Scientists have identified a genetic modifier that helps cells cope with the loss of frataxin, the protein at the core of Friedreich’s ataxia. By lowering activity of the FDX2 gene, experiments in worms, human cells, and mice showed that key energy‑producing processes can be restored, pointing to a potential new treatment strategy.
Friedreich’s ataxia (FA) is a serious inherited neurodegenerative disorder that usually appears in childhood or early adolescence, often between ages 5 and 15. Many affected individuals live only into their 30s or 40s. There is currently no broadly approved therapy that reliably slows or alters the course of the disease, and existing treatments do not work for everyone.
Researchers from Mass General Brigham and the Broad Institute have now uncovered a genetic approach that may help address this unmet need. In a study published in Nature in December 2025, the team reports that specific mutations affecting the mitochondrial ferredoxin gene FDX2 and the cysteine desulfurase gene NFS1 allow cells to function despite the loss of frataxin, a mitochondrial protein required for the production of iron–sulfur clusters. These clusters are essential cofactors for many metabolic enzymes and are critical for cellular energy production.
To find these genetic modifiers, the investigators used Caenorhabditis elegans worms engineered to lack frataxin. Building on earlier work from the Mootha laboratory showing that low‑oxygen (hypoxic) conditions can partially rescue frataxin deficiency, they maintained these worms at permissive low oxygen levels so they could survive. The team then performed a genome‑scale forward genetic screen: mutagenized worms were shifted to higher, non‑permissive oxygen levels, and rare survivors were isolated and analyzed by whole‑genome sequencing. This approach pinpointed dominant missense mutations in FDX2/fdx‑2 and NFS1/nfs‑1 as suppressors that bypass the need for frataxin by boosting iron–sulfur cluster production.
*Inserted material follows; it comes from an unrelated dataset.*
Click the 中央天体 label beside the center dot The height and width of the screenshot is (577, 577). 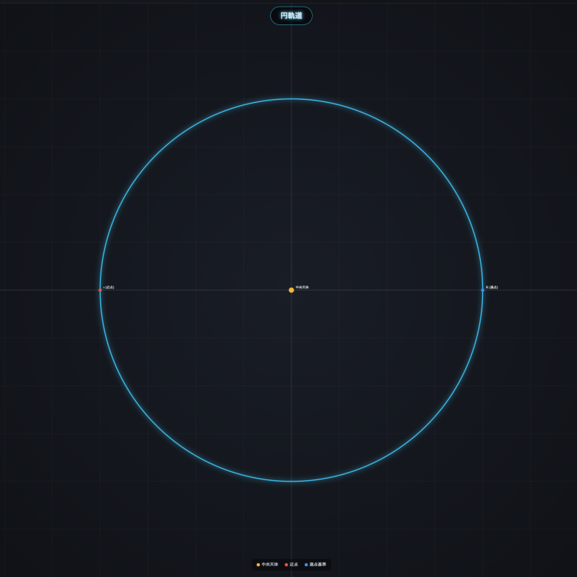(x=303, y=287)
Follow‑up experiments in mammalian systems supported these findings. In human cell models, the researchers showed that excess FDX2 interferes with frataxin‑stimulated NFS1 activity and blocks iron–sulfur cluster formation, whereas reducing FDX2—either through specific point mutations or by removing one copy of the normal gene—restores cluster synthesis and improves cell health. In a mouse model of Friedreich’s ataxia, lowering levels of wild‑type FDX2 under normal oxygen conditions ameliorated the animals’ ataxia‑like neurological phenotype, suggesting that carefully dialing down FDX2 activity can compensate for reduced frataxin.
“The balance between frataxin and FDX2 is key,” said senior and co‑corresponding author Vamsi Mootha, MD, of Massachusetts General Hospital and the Broad Institute, in a statement released by Mass General Brigham. “When you are born with too little frataxin, bringing down FDX2 a bit helps. So, it’s a delicate balancing act to ensure proper biochemical homeostasis.”
Lead and co‑corresponding author Joshua Meisel, PhD, who conducted the work as a postdoctoral fellow at Massachusetts General Hospital and is listed as first author on the Nature paper, underscored the therapeutic potential of the target. In the Mass General Brigham release, Meisel noted that lowering FDX2 levels through partial knockdown could form the basis of a more targeted treatment strategy for Friedreich’s ataxia, because the modifier acts on a pathway directly tied to the disease mechanism.
The authors caution, however, that the optimal balance between frataxin and FDX2 likely varies by tissue and physiological context. Further preclinical work will be needed to understand how this balance is controlled in people and to determine whether modulating FDX2 is safe and effective enough to justify human trials.
According to Mass General Brigham, the study was supported by the Friedreich’s Ataxia Research Alliance, the U.S. National Institutes of Health, the Robert A. Welch Foundation, The Jane Coffin Childs Memorial Fund for Medical Research, and the Deutsche Forschungsgemeinschaft, among others. Several authors, including Meisel and Mootha, are listed as inventors on patents related to the technology and hold equity in Falcon Bio, a company developing this approach.